Rheumatoid arthritis (RA) is a chronic autoimmune disease with episodic flares in affected joints. However, how arthritic flare occurs only in select joints during a systemic autoimmune disease remains an enigma. To better understand these observations, we developed longitudinal imaging outcomes of synovitis and lymphatic flow in mouse models of RA, and identified that asymmetric knee flare is associated with ipsilateral popliteal lymph node (PLN) collapse and the translocation of CD23+/CD21hi B-cells (B-in) into the paracortical sinus space of the node.
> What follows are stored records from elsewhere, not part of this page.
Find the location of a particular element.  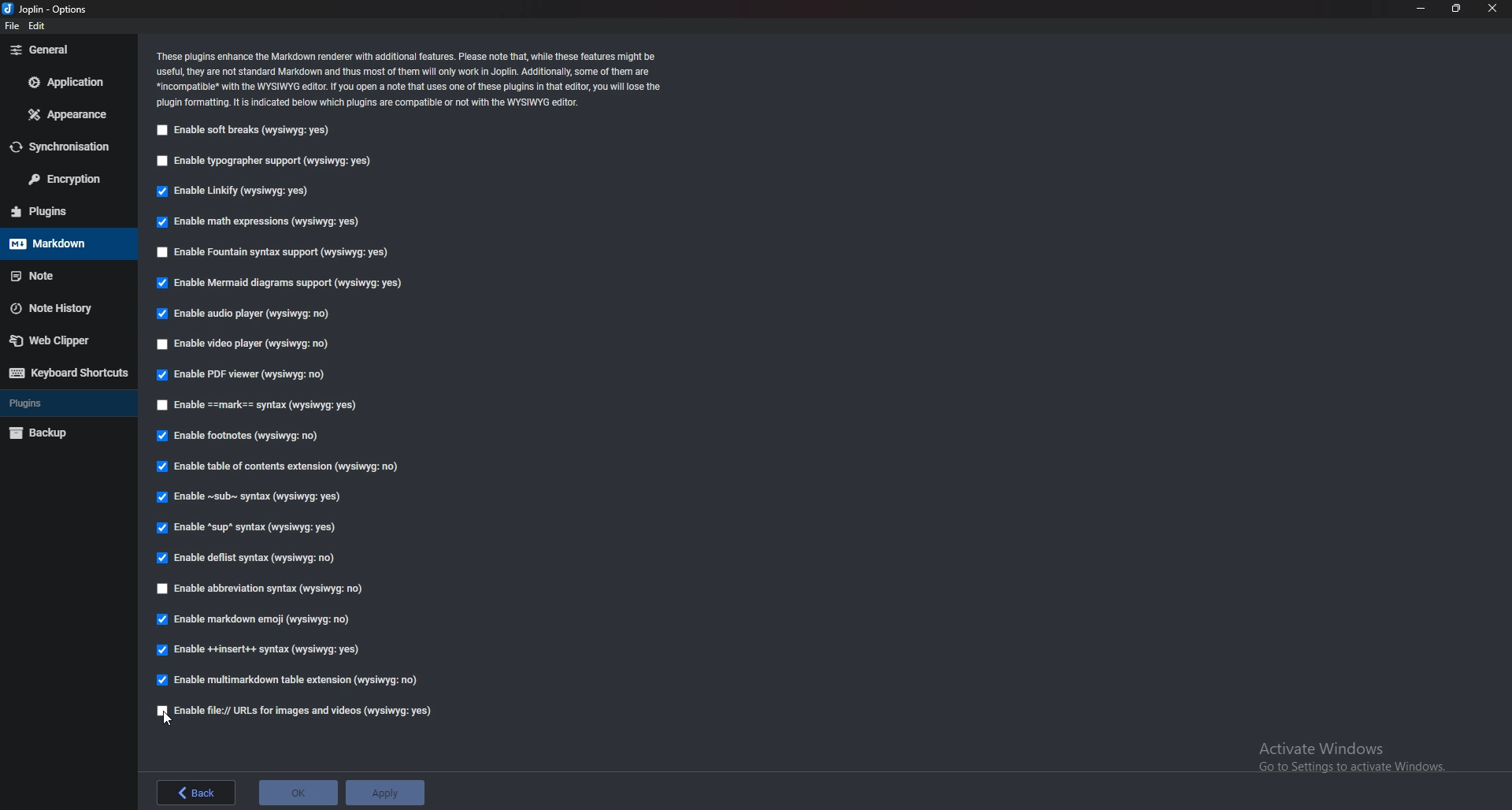

note is located at coordinates (58, 276).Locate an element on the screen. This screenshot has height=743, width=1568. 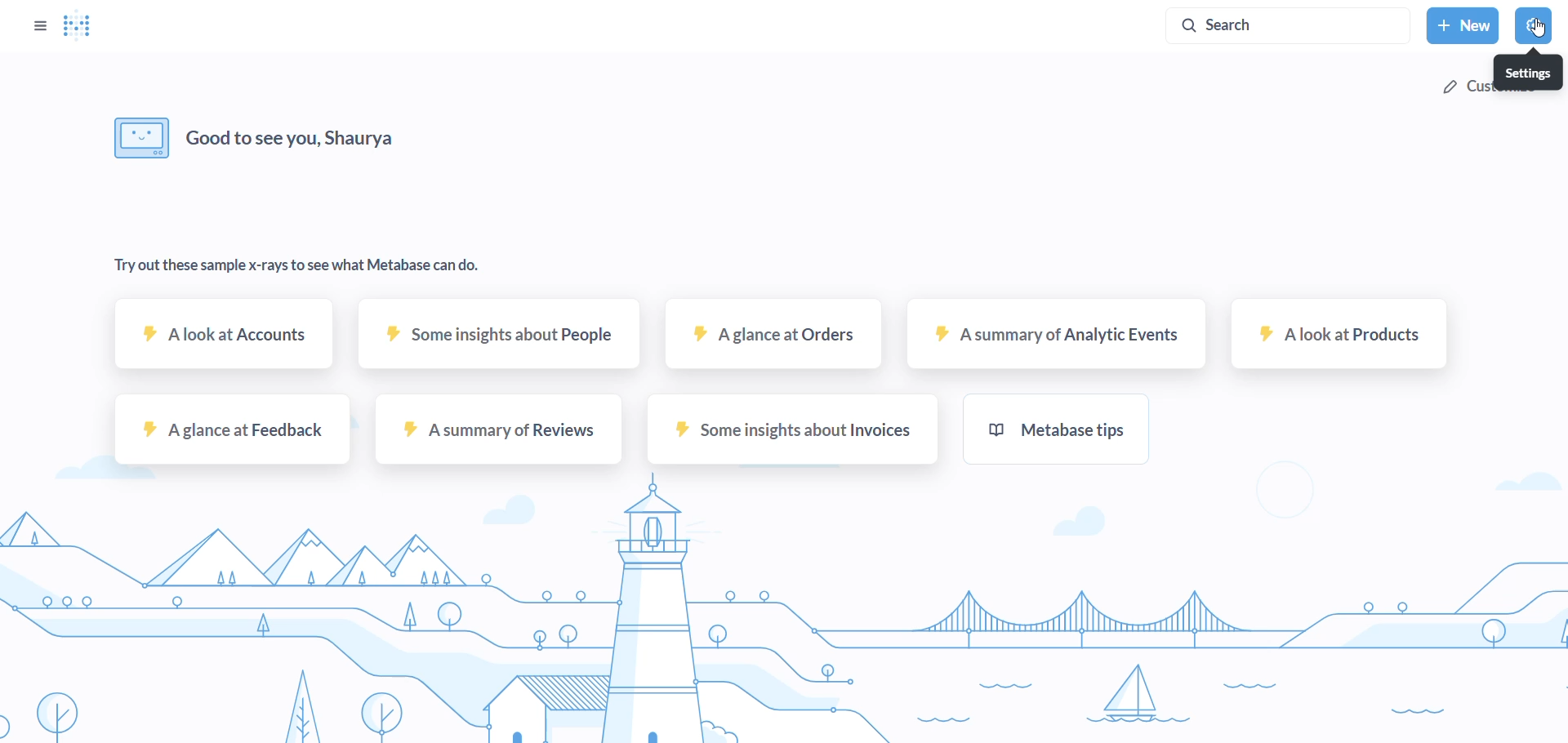
a glance at feedback  is located at coordinates (230, 434).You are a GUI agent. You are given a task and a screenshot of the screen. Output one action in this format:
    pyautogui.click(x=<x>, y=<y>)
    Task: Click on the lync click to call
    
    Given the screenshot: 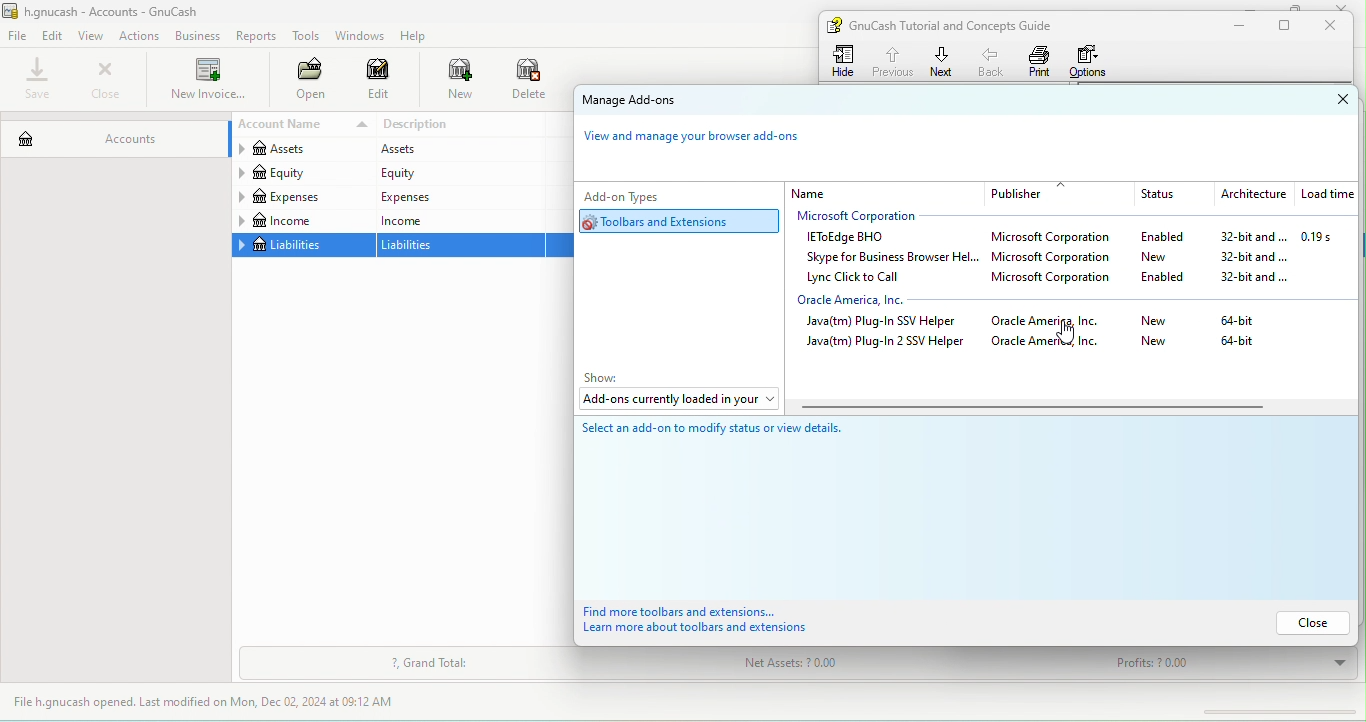 What is the action you would take?
    pyautogui.click(x=860, y=278)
In order to understand the relationship between this B-in translocation and lymph drainage from flaring joints, we tested the hypothesis that asymmetric tumor necrosis factor (TNF)-induced knee arthritis is associated with ipsilateral PLN and iliac lymph node (ILN) collapse, B-in translocation, and decreased afferent lymphatic flow.

Methods

TNF transgenic (Tg) mice with asymmetric knee arthritis were identified by contrast-enhanced (CE) magnetic resonance imaging (MRI), and PLN were phenotyped as "expanding" or "collapsed" using LNcap threshold = 30 (Arbitrary Unit (AU)). Inflammatory-erosive arthritis was confirmed by histology. Afferent lymphatic flow to PLN and ILN was quantified by near infrared imaging of injected indocyanine green (NIR-ICG). The B-in population in PLN and ILN was assessed by immunohistochemistry (IHC) and flow cytometry. Linear regression analyses of ipsilateral knee synovial volume and afferent lymphatic flow to PLN and ILN were performed.

Results

Afferent lymph flow to collapsed nodes was significantly lower (P < 0.05) than flow to expanding nodes by NIR-ICG imaging, and this occurred ipsilaterally. While both collapsed and expanding PLN and ILN had a significant increase (P < 0.05) of B-in compared to wild type (WT) and pre-arthritic TNF-Tg nodes, B-in of expanding lymph nodes (LN) resided in follicular areas while B-in of collapsed LN were present within LYVE-1+ lymphatic vessels. A significant correlation (P < 0.002) was noted in afferent lymphatic flow between ipsilateral PLN and ILN during knee synovitis.

Conclusions

Asymmetric knee arthritis in TNF-Tg mice occurs simultaneously with ipsilateral PLN and ILN collapse. This is likely due to translocation of the expanded B-in population to the lumen of the lymphatic vessels, resulting in a dramatic decrease in afferent lymphatic flow. PLN collapse phenotype can serve as a new biomarker of knee flare.